OBJECTIVE: Pull out each line below that contains the string "perform". Matching is case-sensitive.

Word and item position data
Begin

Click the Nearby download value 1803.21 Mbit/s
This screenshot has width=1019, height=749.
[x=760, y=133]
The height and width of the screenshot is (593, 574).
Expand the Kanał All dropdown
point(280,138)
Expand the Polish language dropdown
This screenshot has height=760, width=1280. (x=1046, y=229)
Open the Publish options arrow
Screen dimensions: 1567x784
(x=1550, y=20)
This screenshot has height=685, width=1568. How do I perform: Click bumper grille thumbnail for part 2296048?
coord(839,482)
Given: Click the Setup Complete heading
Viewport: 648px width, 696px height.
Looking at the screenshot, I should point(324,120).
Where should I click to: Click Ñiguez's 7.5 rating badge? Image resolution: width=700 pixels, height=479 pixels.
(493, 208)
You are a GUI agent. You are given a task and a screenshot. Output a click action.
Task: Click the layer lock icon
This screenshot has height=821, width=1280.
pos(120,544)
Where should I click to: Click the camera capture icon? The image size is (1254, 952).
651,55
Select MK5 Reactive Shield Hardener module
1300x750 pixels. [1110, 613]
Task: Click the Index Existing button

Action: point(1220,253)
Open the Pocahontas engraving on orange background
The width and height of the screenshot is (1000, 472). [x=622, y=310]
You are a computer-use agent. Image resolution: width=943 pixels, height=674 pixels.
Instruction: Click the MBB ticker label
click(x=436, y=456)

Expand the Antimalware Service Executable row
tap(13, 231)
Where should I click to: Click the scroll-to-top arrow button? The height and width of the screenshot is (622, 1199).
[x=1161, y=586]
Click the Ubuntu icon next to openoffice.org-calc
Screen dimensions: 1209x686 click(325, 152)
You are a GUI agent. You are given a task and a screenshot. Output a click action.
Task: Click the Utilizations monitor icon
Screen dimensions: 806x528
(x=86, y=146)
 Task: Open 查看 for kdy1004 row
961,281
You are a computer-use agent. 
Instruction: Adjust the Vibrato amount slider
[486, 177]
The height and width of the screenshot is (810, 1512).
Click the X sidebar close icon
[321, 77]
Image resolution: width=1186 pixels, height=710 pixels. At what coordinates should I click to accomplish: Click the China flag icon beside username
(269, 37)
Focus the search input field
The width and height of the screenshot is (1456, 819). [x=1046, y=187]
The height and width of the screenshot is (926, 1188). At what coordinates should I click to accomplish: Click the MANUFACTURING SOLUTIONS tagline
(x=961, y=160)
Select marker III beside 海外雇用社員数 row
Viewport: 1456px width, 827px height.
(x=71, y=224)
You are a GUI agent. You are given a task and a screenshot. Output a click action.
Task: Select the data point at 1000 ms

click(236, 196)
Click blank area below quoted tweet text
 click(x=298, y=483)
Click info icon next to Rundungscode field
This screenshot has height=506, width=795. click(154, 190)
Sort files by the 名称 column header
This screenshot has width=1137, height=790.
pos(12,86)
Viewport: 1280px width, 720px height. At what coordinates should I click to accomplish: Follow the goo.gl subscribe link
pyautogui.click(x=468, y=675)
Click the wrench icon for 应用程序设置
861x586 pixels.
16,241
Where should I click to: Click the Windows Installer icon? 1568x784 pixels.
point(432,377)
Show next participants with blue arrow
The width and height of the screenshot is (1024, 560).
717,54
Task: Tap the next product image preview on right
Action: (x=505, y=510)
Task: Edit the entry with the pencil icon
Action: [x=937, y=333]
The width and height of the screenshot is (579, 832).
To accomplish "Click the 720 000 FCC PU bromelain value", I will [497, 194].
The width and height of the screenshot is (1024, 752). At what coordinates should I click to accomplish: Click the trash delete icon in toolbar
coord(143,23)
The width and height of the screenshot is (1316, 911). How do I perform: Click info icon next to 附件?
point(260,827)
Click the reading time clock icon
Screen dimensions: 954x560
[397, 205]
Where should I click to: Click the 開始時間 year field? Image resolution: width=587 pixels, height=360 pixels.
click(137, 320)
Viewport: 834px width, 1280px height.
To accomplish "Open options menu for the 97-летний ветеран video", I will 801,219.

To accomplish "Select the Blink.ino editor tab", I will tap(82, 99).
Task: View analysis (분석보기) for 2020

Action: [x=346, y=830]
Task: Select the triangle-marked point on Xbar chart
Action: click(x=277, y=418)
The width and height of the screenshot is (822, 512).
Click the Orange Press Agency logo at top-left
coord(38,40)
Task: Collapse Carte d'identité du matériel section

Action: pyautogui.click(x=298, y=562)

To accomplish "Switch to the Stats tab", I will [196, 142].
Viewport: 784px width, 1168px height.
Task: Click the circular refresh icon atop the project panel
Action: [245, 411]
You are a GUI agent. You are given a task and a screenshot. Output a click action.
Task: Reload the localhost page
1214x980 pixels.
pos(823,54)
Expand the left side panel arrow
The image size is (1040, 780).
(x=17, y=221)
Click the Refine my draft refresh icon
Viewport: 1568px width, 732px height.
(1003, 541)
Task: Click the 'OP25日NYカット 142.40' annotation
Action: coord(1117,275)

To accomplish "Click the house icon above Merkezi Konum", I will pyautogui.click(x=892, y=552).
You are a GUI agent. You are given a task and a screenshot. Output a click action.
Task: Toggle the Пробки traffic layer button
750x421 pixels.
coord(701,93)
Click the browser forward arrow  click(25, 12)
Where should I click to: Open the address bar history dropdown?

End

SOLUTION TO THE PROBLEM:
This screenshot has height=685, width=1568. How do I perform: Click bumper grille thumbnail for part 2296048?
The width and height of the screenshot is (1316, 911). How do I perform: Click info icon next to 附件?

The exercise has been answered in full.